Fifteen banks and seven insurers, including BNP Paribas, HSBC, Barclays, Credit Suisse, Munich Re, Hannover Re, SCOR, Allianz and Swiss Re, have made public statements ruling out financial backing or underwriting services for the pipeline. 

Civil society organisations believe UK bank Standard Chartered, which chairs the Net Zero Banking Alliance and has committed to bringing its emissions down to net zero by 2050, is considering providing finance to the project. JP Morgan Chase, Citi and Deutsche Bank, also members of the Net Zero Banking Alliance, have yet to publicly rule out providing financial backing to the project. Insurers including Liberty Mutual, AIG, CHUBB and Lloyd’s of London have also so far failed to confirm whether they will abstain from providing underwriting services to the pipeline.

French oil giant TotalEnergies has sought to portray itself as a climate champion, committing to reaching net zero by 2050, but EACOP will tie it into decades more carbon emissions. TotalEnergies, which has some of the highest investments in Russian gas among European energy companies, has also come under fire recently for failing to follow in the footsteps of the likes of Shell and BP, who have withdrawn from business ventures in Russia in the wake of the war in Ukraine. 

Nakate says: “As the boards of leading global financial institutions, dominated mainly by white western men, meet during AGM season, we are holding our own alternative AGM for the people of Africa to send them a message. EACOP threatens the lives of millions of people and will cause devastating ecological and environmental damage. With the climate crisis already a lethal reality for many around the world, we’re calling on the world’s banks and insurers to do the right thing and cut off financial support for the project.”

EACOP is set to come online in 2024 in spite of  warnings from the IPCC last week that greenhouse gas emissions must start to drop by 2025 at the latest if humankind is to have a chance of securing a liveable future. The pipeline would transport an estimated 70 million barrels of oil per year, which is equivalent to 34 million metric tons of CO2 emissions being released into the atmosphere annually. The pipeline will also damage nature reserves that are home to rare and endangered species including elephants, lions and chimpanzees. 

The construction of the pipeline has already seen thousands of people across Uganda denied the use of their land to grow food without compensation, with the livelihoods of millions of people at risk if the project goes ahead. Local activists opposing the project have been arrested and detained, sparking human rights concerns. 

Running through an active seismic zone where earthquakes are a regular occurrence, EACOP would be the longest heated crude oil pipeline in the world. Environmental campaigners including WWF, Greenpeace and Friends of the Earth fear the pipeline could cause environmental catastrophe, with water pollution a key concern.

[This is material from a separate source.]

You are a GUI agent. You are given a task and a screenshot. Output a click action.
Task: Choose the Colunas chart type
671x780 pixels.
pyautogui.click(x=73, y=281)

The pipeline runs through the Lake Victoria Basin, Africa’s largest lake and a primary water source for over 40 million people that feeds into the River Nile. 

Last month Vanessa Nakate and Hilda Flavia Nakabuye were part of a delegation who travelled to Europe to make the case against EACOP. On the tour they spoke to Pope Francis and representatives for the French bank BNP Paribas, as well as European senior officials and world leaders including Kwasi Kwarteng, the British Secretary of State for Business Energy and Industrial Strategy, Annalena Baerbock, the German Minister for Foreign Affairs, and António Guterres the Secretary-General for the United Nations. Over 1 million people worldwide have signed a petition calling for the project to be scrapped.